All of the entries are to be restated word for word.
====== Data excerpts ======
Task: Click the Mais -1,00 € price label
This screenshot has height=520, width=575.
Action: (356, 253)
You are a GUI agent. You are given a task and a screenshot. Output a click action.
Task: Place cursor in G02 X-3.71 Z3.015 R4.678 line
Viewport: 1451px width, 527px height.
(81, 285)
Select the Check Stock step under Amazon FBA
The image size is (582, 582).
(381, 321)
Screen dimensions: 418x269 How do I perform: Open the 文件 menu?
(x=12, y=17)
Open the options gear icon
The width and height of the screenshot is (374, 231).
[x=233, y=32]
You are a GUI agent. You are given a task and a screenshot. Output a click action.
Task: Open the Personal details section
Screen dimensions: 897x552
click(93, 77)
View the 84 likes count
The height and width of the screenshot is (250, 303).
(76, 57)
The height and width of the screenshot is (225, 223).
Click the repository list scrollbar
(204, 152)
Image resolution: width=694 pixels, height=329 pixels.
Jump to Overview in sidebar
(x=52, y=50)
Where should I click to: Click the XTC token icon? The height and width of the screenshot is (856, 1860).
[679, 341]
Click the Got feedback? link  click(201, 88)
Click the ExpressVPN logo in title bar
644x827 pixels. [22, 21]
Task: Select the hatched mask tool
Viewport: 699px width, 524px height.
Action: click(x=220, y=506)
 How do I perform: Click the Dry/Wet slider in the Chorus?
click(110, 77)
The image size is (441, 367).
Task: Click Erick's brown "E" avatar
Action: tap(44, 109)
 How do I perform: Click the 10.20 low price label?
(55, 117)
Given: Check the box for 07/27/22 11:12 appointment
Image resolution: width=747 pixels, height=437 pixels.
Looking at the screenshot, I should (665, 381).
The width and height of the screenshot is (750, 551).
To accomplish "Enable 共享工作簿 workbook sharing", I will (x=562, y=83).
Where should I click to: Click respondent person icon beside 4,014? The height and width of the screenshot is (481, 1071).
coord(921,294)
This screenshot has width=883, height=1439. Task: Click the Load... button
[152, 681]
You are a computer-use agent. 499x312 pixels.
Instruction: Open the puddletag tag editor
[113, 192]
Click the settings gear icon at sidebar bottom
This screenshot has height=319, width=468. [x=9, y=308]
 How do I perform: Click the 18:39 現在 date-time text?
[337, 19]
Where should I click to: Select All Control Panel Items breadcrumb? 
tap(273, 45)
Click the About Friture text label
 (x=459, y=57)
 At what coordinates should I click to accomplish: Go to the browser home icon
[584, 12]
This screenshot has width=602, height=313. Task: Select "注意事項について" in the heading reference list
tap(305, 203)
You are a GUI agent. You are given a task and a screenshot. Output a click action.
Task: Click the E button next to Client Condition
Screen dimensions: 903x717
======
### [Response]
Task: Click the Mais -1,00 € price label
This screenshot has height=520, width=575.
Action: (356, 253)
You are a GUI agent. You are given a task and a screenshot. Output a click action.
Task: Place cursor in G02 X-3.71 Z3.015 R4.678 line
Viewport: 1451px width, 527px height.
(81, 285)
Select the Check Stock step under Amazon FBA
The image size is (582, 582).
(381, 321)
Screen dimensions: 418x269 How do I perform: Open the 文件 menu?
(x=12, y=17)
Open the options gear icon
The width and height of the screenshot is (374, 231).
[x=233, y=32]
You are a GUI agent. You are given a task and a screenshot. Output a click action.
Task: Open the Personal details section
Screen dimensions: 897x552
click(93, 77)
View the 84 likes count
The height and width of the screenshot is (250, 303).
(76, 57)
The height and width of the screenshot is (225, 223).
Click the repository list scrollbar
(204, 152)
Image resolution: width=694 pixels, height=329 pixels.
Jump to Overview in sidebar
(x=52, y=50)
Where should I click to: Click the XTC token icon? The height and width of the screenshot is (856, 1860).
[679, 341]
Click the Got feedback? link  click(201, 88)
Click the ExpressVPN logo in title bar
644x827 pixels. [22, 21]
Task: Select the hatched mask tool
Viewport: 699px width, 524px height.
Action: click(x=220, y=506)
 How do I perform: Click the Dry/Wet slider in the Chorus?
click(110, 77)
The image size is (441, 367).
Task: Click Erick's brown "E" avatar
Action: tap(44, 109)
 How do I perform: Click the 10.20 low price label?
(55, 117)
Given: Check the box for 07/27/22 11:12 appointment
Image resolution: width=747 pixels, height=437 pixels.
Looking at the screenshot, I should (665, 381).
The width and height of the screenshot is (750, 551).
To accomplish "Enable 共享工作簿 workbook sharing", I will (x=562, y=83).
Where should I click to: Click respondent person icon beside 4,014? The height and width of the screenshot is (481, 1071).
coord(921,294)
This screenshot has width=883, height=1439. Task: Click the Load... button
[152, 681]
You are a computer-use agent. 499x312 pixels.
Instruction: Open the puddletag tag editor
[113, 192]
Click the settings gear icon at sidebar bottom
This screenshot has height=319, width=468. [x=9, y=308]
 How do I perform: Click the 18:39 現在 date-time text?
[337, 19]
Where should I click to: Select All Control Panel Items breadcrumb? 
tap(273, 45)
Click the About Friture text label
 (x=459, y=57)
 At what coordinates should I click to accomplish: Go to the browser home icon
[584, 12]
This screenshot has width=602, height=313. Task: Select "注意事項について" in the heading reference list
tap(305, 203)
You are a GUI agent. You are given a task and a screenshot. Output a click action.
Task: Click the E button next to Client Condition
Screen dimensions: 903x717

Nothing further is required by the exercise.